Shell – Script to extract selected entries from a bibtex file

sedshell-scripttext processing

I have a large bibtex file with many entries where each entry has the general structure

@ARTICLE{AuthorYear,
item = {...},
item = {...},
item = {...},
etc
}

(in some cases ARTICLE might be a different word e.g. BOOK)

What I would like to do is write a simple script (preferably just a shell script) to extract entries with given AuthorYear and put those in a new .bib file.

I can imagine that I can recognize the first sentence of an entry by AuthorYear and the last by the single closing } and perhaps use sed to extract the entry, but I don't really know how to do this exactly. Can someone tell me how I would achieve this?
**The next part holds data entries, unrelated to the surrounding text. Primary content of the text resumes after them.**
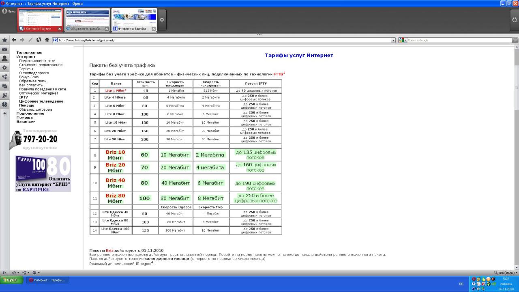Open the zoom level dropdown

click(504, 273)
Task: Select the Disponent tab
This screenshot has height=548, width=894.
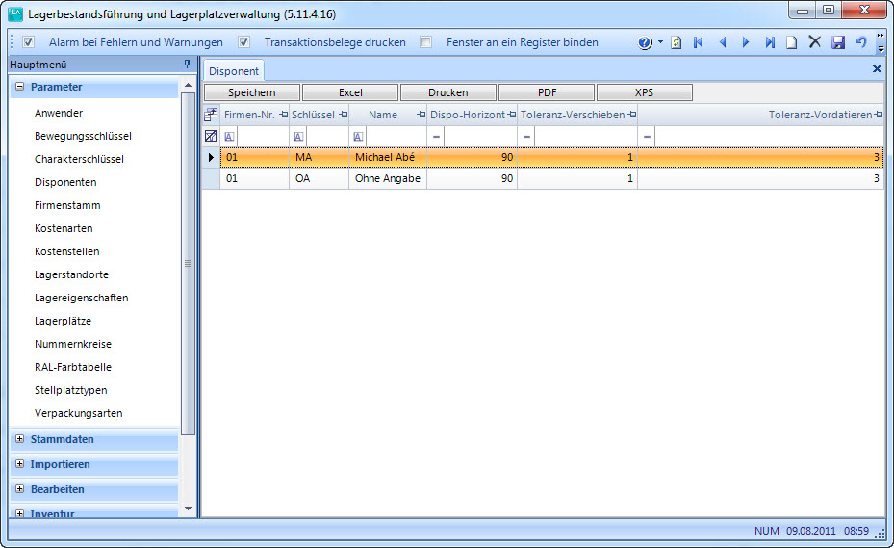Action: (234, 71)
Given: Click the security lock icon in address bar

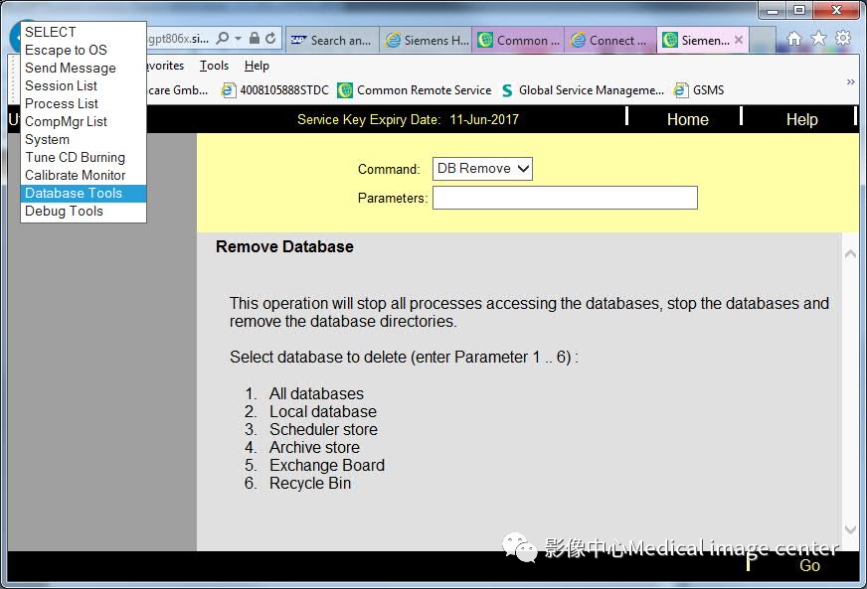Looking at the screenshot, I should click(255, 39).
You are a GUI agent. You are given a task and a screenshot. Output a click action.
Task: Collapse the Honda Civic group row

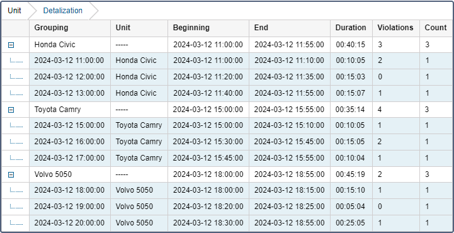tap(11, 45)
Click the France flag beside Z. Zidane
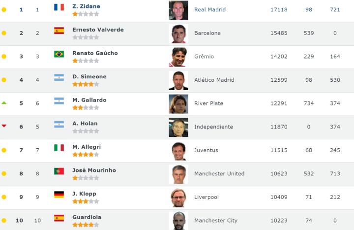The width and height of the screenshot is (354, 230). [x=59, y=7]
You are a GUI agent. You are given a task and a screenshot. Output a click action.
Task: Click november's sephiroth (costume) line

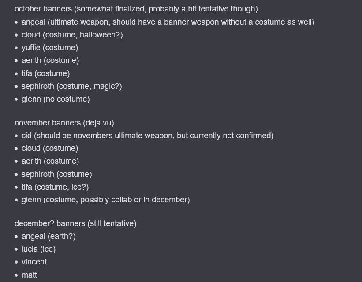click(56, 174)
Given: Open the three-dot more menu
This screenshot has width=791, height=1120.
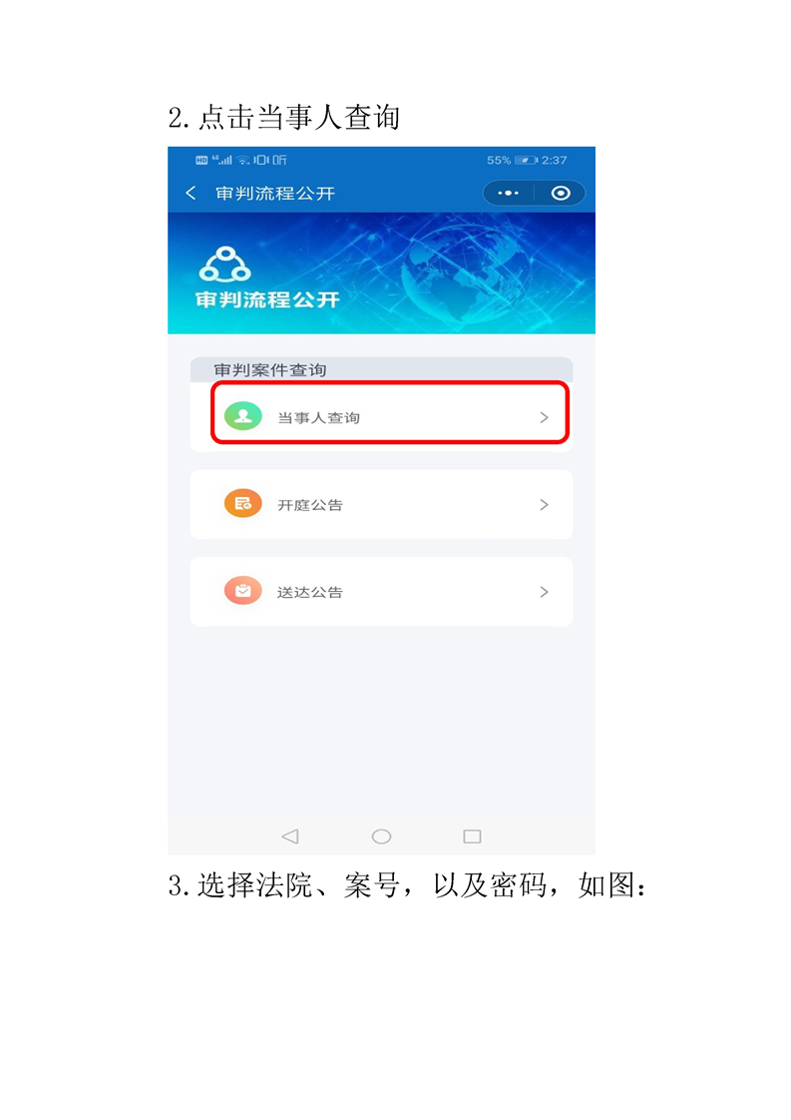Looking at the screenshot, I should click(x=509, y=194).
It should probably be something like

sed -n "/AuthorYear/,/\}/p" file.bib

But that stops due to the closing } in the first item of the entry thus giving this output:

@ARTICLE{AuthorYear,
item = {...},

So I need to recognize whether the } is the only character at a line and only have 'sed' stop reading when this is the case.

Best Answer

The following Python script does the desired filtering.

#!/usr/bin/python
import re

# Bibliography entries to retrieve
# Multiple pattern compilation from: http://stackoverflow.com/a/11693340/147021
pattern_strings = ['Author2010', 'Author2012',]
pattern_string = '|'.join(pattern_strings)
patterns = re.compile(pattern_string)


with open('bibliography.bib', 'r') as bib_file:
    keep_printing = False
    for line in bib_file:
        if patterns.findall(line):
            # Beginning of an entry
            keep_printing = True

        if line.strip() == '}':
            if keep_printing:
                print line
                # End of an entry -- should be the one which began earlier
                keep_printing = False

        if keep_printing:
            # The intermediate lines
            print line,

Personally, I prefer moving to a scripting language when the filtering logic becomes complex. That, perhaps, has an advantage on the readability factor at least.